I would fly it!

earthsciteach

Moderator
Moderator
My guess is that its likely a tradeoff between weight and efficiency. An electric motor capable of turning a prop of the size that would provide the performance desired my be too heavy. I've also read that the larger the edf, the more efficient the blades are. Fan swept area increases exponentially with increase in fan radius.
 

squishy

Pirate ParkFlyer
very true, I was thinking that as well, the scale of RC ducts is so small compared to those on the airplane above...
 

tramsgar

Senior Member
I've also read that the larger the edf, the more efficient the blades are. Fan swept area increases exponentially with increase in fan radius.

Pardon me and all, it was quite a while since I took my last math course, but wouldn't that be quadratic increase um or something?
 

earthsciteach

Moderator
Moderator
Yes. A=pi*r^2. The exponent two on the first term makes that a quadratic formula with coefficients b & c = 0. "Quad" means square.
 

squishy

Pirate ParkFlyer
I don't even believe in math, stop forcing your beliefs on others...there's only one way to know for sure and that's real world testing..lol
 

tramsgar

Senior Member
Yea I'm not picking on words here, just that exponential increase would require the radius as the exponent (and they engines would rip out and go to the moon =).
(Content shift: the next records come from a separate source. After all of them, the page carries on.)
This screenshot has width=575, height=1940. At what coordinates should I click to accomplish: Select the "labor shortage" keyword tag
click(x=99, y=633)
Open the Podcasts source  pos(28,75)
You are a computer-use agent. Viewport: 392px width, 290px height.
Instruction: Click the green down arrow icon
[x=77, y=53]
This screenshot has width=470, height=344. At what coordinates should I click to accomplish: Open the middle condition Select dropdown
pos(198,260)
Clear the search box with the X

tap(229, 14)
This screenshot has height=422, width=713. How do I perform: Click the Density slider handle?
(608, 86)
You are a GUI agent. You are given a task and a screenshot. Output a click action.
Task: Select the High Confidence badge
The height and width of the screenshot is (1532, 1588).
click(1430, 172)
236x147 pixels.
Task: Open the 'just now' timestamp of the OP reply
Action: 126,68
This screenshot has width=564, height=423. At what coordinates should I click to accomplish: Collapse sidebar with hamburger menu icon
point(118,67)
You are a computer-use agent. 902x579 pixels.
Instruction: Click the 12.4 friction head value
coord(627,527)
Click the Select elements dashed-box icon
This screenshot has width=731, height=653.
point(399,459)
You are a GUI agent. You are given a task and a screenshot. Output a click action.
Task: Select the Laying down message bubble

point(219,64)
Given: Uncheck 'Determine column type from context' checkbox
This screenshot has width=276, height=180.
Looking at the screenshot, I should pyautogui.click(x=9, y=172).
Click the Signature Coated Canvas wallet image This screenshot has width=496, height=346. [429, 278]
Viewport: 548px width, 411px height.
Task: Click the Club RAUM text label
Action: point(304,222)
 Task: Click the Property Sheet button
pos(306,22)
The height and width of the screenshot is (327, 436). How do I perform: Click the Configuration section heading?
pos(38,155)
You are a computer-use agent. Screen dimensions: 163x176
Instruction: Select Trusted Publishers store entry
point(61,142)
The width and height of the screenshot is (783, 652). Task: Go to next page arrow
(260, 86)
Still that thing didn't take off in the vid, what they're chicken or just trying to raise more development money?
 

earthsciteach

Moderator
Moderator
Ok, going full out nerd here... Since the exponent is on the radius, doubling the radius increases the area by a factor of 4. Therefore, the area increases exponentially.

I get suspicious when I see airplanes taxiing but not flying. There seems to be a lot of fancy tricycles online.
 

tramsgar

Senior Member
You're the teach, I won't argue... Oh who am I kidding =), I had to check Wikipedia as I didn't learn the terminology in English:
Quadratic growth, 2 as the exponent, like prop cross section surface area: πr2
Cubic growth, 3 as the exponent, like volume of sphere: 4πr3/3
Exponential growth, the variable as the exponent, like bacteria growing: ar

Sorry if I just argue against the language barrier here. And I don't claim to know the formulas for drag, power, efficiency, prop specs et c related to the surface area of an EDF.